Addressing a presser, Kamal welcomed all the 200 people and their associates on joining the PSP on their ‘freewill’, ‘with no pressure from anywhere’.
It was after Kamal’s revelations regarding MQM founder, Altaf Hussain, and his courtiers being engaged with the Indian intelligence agency that the former MQM activists claimed they decided to join the PSP at a presser.
“The reality hit us hard! It shocked us and we felt ashamed to have spent our lives with anti-state elements and were ready to sacrifice our blood for the cause,” one of the new-comers to the PSP observed. The men felt they had finally found the right path and defended having not been under any kind of pressure to take the decision.
The activists were all praise for Kamal’s work carried out in the city during his time as mayor, hoping that even though the situation had changed they would rebuild the city under his leadership again. The PSP chief brushed off claims of MQM activists being forced to join his party by an institute, instead maintained that the men were in fact afraid of Hussain, who he claimed would have harmed their families had they joined the PSP.
He said the people were joining the party only because they believed in the PSP, and sought forgiveness from a life sins; he urged for the society to welcome them.
“People are behind bars and if they want to spend a respectable life, they should be given an opportunity by virtue of God, and must be encouraged. Only punishing those in custody will not resolve things.

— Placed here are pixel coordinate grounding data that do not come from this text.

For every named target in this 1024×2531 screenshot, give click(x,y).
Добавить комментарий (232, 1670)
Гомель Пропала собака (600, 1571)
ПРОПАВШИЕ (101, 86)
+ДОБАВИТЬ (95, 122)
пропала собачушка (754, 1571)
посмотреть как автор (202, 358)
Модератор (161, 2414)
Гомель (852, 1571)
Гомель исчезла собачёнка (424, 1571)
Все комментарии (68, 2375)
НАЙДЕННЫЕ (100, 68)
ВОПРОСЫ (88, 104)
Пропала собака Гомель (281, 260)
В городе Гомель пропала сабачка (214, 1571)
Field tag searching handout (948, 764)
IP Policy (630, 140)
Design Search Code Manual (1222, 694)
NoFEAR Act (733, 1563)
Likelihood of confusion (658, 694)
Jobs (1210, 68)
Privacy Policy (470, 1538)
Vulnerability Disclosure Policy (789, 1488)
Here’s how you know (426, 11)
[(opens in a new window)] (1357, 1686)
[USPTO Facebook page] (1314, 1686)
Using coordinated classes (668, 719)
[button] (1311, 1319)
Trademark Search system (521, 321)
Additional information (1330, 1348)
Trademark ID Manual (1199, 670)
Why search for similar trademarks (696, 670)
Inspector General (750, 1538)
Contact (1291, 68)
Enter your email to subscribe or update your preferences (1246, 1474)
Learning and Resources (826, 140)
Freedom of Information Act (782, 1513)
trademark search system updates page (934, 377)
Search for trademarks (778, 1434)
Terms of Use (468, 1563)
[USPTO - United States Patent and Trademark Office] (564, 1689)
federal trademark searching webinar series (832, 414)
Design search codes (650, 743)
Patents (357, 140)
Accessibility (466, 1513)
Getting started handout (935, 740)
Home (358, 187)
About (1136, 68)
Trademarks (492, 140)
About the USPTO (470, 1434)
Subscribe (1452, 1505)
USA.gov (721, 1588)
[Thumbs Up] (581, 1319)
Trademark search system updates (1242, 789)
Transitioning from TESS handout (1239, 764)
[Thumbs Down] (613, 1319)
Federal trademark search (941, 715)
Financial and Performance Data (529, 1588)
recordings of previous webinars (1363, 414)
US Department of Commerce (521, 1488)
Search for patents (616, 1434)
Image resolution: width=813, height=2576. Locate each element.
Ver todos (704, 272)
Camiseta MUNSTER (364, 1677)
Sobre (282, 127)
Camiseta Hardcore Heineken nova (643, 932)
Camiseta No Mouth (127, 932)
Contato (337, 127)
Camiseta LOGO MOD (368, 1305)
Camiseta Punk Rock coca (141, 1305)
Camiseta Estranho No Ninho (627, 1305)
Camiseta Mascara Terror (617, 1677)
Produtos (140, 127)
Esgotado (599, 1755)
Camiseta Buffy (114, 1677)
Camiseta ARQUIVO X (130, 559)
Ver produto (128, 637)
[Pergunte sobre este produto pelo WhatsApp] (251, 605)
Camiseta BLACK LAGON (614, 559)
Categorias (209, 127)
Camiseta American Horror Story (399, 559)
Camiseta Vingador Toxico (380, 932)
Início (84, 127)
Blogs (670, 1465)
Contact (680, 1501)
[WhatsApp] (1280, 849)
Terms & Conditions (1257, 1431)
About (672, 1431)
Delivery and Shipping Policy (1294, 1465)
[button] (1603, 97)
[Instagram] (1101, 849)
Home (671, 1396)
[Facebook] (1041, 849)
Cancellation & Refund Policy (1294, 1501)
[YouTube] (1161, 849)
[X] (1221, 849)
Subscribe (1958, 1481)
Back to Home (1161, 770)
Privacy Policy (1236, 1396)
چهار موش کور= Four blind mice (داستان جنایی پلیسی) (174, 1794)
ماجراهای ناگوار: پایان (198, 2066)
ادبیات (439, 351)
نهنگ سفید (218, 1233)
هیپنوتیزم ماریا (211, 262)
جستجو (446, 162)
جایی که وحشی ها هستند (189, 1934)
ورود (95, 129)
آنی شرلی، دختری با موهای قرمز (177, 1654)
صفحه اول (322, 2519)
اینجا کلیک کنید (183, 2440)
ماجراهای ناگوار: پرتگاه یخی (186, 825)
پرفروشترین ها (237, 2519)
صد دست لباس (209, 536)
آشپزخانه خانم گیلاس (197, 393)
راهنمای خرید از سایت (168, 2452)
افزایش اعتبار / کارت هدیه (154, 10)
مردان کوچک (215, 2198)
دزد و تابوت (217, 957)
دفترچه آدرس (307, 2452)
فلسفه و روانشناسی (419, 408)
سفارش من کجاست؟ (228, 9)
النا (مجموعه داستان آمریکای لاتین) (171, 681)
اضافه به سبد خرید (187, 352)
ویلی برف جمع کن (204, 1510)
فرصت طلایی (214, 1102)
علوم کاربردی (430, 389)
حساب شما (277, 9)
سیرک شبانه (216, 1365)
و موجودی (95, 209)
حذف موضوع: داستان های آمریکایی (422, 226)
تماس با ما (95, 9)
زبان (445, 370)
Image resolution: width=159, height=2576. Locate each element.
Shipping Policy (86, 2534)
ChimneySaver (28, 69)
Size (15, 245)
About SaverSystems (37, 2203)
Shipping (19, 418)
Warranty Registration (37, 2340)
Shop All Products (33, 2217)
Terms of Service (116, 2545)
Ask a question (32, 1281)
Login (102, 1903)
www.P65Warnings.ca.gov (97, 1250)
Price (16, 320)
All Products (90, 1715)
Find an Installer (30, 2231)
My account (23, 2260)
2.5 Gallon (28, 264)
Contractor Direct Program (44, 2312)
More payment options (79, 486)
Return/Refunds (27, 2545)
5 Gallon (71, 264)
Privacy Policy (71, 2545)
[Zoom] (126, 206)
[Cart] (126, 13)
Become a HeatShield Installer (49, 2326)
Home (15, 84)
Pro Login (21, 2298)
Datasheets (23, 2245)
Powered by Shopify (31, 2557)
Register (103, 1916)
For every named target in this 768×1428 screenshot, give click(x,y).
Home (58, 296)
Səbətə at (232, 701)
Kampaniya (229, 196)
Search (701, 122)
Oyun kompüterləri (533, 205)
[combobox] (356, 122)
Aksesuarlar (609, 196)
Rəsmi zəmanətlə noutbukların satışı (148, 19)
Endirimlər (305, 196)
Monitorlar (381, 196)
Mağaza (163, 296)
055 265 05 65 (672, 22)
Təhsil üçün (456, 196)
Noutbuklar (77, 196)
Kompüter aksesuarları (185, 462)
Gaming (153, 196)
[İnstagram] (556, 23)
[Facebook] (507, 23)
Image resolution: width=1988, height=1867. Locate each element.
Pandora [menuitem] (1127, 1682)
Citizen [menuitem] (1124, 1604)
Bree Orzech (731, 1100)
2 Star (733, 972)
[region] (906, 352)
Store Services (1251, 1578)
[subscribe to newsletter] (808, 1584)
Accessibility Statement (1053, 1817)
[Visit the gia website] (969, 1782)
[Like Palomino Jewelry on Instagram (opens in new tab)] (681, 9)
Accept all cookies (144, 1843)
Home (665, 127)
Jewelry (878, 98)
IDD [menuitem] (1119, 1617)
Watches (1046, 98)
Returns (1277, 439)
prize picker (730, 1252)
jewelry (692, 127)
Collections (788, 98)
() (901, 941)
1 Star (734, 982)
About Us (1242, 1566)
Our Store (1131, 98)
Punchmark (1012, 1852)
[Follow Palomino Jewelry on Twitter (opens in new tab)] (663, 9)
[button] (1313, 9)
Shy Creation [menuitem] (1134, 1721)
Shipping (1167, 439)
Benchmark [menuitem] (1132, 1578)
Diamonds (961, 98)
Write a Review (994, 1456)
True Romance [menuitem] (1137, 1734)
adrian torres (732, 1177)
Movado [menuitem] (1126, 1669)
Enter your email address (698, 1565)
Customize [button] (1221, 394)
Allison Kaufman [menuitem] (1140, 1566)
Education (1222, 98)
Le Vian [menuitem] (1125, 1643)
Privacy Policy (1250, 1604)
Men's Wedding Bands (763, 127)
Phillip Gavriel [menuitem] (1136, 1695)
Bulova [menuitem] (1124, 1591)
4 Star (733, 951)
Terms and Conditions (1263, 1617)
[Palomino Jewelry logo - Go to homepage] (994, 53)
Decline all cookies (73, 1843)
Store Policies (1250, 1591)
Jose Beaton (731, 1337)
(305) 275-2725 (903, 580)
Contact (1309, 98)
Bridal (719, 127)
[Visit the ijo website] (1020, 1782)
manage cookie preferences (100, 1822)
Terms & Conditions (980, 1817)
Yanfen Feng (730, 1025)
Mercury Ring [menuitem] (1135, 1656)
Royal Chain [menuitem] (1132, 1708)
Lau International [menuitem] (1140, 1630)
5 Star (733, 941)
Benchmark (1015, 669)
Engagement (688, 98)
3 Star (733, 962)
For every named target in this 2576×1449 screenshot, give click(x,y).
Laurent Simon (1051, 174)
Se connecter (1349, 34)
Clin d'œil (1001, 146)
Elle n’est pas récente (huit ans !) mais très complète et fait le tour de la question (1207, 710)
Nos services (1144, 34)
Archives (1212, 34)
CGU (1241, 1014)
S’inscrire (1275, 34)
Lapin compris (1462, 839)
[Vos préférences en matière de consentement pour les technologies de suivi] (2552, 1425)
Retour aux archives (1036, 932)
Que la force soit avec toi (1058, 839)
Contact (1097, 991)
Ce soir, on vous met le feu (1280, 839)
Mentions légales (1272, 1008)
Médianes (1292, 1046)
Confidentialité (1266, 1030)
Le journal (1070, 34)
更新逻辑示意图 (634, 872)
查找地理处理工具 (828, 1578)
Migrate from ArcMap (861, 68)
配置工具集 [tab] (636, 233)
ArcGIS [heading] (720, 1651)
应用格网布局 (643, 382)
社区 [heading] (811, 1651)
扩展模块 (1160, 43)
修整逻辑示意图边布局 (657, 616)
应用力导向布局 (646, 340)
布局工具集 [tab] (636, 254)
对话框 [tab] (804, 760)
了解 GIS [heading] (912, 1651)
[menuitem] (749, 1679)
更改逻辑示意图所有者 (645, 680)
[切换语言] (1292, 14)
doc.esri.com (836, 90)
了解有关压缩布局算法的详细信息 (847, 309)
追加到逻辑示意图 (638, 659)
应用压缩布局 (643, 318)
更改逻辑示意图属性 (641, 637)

A person should be given a chance to change himself,” Kamal stated.
Referring to the party’s rally, scheduled to be held at the Tibet Centre on January 29, the former mayor boasted that the event would be a testament to the fact that more and more people would continue to join the PSP, while the upcoming 2018 elections would turn the tables upside down.
Census demand
A day earlier, the PSP called for refugees and emigrants from other countries living in Pakistan to also be counted in in the national population census, scheduled to begin on March 15.
Demanding registration of all these people as Pakistani citizens, senior PSP leader Waseem Aftab said at a press conference, “They have been living in camps for the past four decades, and have the right to be recognised as Pakistani, regardless of what religion was mentioned on the CNIC.”